Activity 1: Repeat the Money League passage word for word, from "Latest Football Money" up to and including "with matchday income.".
Activity 2: In the Money League passage, condense the paragraph beginning "According to Deloitte's report" into a shorter version that keeps its main facts.

[Passage provided — start]

Latest Football Money League raises long-standing questions
Spanish giants Real Madrid, too, gained much attention for topping the Money League yet again with earnings of €549.5 million in a year in which they finally secured ‘La Decima’, their much coveted tenth Uefa Champions League title.
Each of those headline-making statistics tells a story that is fascinating in its own right. Yet there was one less publicised story that caught the attention, and it had to do with matchday income.
According to Deloitte’s report, the amount generated from matchday revenue streams, including ticket and corporate hospitality sales, has fallen to its lowest ever percentage of total revenue. Of the top 20 clubs in this year’s Money League, 14 saw the revenue they generate from matchday activities decline as a proportion of total revenue as compared with last year, with only two clubs reporting a percentage increase.

[Passage provided — finish]
[Given data — start]

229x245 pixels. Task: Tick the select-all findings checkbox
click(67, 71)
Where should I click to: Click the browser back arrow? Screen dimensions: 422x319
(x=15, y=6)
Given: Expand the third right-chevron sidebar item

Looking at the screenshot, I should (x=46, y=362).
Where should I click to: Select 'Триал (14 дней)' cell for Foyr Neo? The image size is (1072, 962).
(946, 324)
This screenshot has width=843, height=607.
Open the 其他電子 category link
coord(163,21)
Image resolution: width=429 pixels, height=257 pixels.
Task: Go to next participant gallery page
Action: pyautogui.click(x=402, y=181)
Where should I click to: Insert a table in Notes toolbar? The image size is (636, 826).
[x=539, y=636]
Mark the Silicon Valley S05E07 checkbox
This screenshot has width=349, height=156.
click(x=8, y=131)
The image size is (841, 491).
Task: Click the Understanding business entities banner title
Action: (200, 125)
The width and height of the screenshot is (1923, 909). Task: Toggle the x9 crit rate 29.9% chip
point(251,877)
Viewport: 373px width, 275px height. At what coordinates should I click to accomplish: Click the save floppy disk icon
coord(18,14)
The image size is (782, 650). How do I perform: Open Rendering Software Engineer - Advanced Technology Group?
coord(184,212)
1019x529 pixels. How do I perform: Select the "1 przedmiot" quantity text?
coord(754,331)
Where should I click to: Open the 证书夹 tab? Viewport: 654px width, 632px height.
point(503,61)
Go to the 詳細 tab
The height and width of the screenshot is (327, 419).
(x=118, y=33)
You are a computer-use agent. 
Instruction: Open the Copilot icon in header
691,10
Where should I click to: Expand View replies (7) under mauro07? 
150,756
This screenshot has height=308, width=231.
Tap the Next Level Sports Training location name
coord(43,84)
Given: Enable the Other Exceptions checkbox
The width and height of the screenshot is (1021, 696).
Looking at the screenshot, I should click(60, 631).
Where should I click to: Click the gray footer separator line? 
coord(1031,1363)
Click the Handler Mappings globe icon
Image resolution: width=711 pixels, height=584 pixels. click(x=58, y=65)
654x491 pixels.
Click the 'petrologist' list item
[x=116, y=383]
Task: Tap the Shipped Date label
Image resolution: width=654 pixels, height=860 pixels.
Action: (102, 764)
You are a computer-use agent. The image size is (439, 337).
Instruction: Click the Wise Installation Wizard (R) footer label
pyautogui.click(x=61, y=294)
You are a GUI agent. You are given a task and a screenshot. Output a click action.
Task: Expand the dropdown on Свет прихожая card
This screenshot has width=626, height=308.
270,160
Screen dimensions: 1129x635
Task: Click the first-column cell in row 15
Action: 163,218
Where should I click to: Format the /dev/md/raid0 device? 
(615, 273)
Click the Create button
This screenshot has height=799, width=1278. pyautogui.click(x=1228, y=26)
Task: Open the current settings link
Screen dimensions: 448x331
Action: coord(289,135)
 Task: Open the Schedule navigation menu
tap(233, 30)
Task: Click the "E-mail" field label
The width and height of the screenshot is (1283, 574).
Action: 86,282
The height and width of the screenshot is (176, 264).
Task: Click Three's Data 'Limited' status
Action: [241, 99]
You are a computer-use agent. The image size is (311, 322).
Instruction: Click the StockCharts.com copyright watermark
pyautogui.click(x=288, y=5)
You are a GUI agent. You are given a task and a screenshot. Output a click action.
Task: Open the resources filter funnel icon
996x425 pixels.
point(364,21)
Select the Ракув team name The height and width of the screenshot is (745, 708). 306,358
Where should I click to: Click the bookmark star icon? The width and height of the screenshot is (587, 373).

[Given data — finish]

Task solution 1:
Latest Football Money League raises long-standing questions
Spanish giants Real Madrid, too, gained much attention for topping the Money League yet again with earnings of €549.5 million in a year in which they finally secured ‘La Decima’, their much coveted tenth Uefa Champions League title.
Each of those headline-making statistics tells a story that is fascinating in its own right. Yet there was one less publicised story that caught the attention, and it had to do with matchday income.

Task solution 2: Deloitte's report finds that matchday revenue, including ticket and corporate hospitality sales, has dropped to its lowest share of total revenue ever. Of this year's top 20 Money League clubs, 14 saw that share fall compared with last year, and only two saw it rise.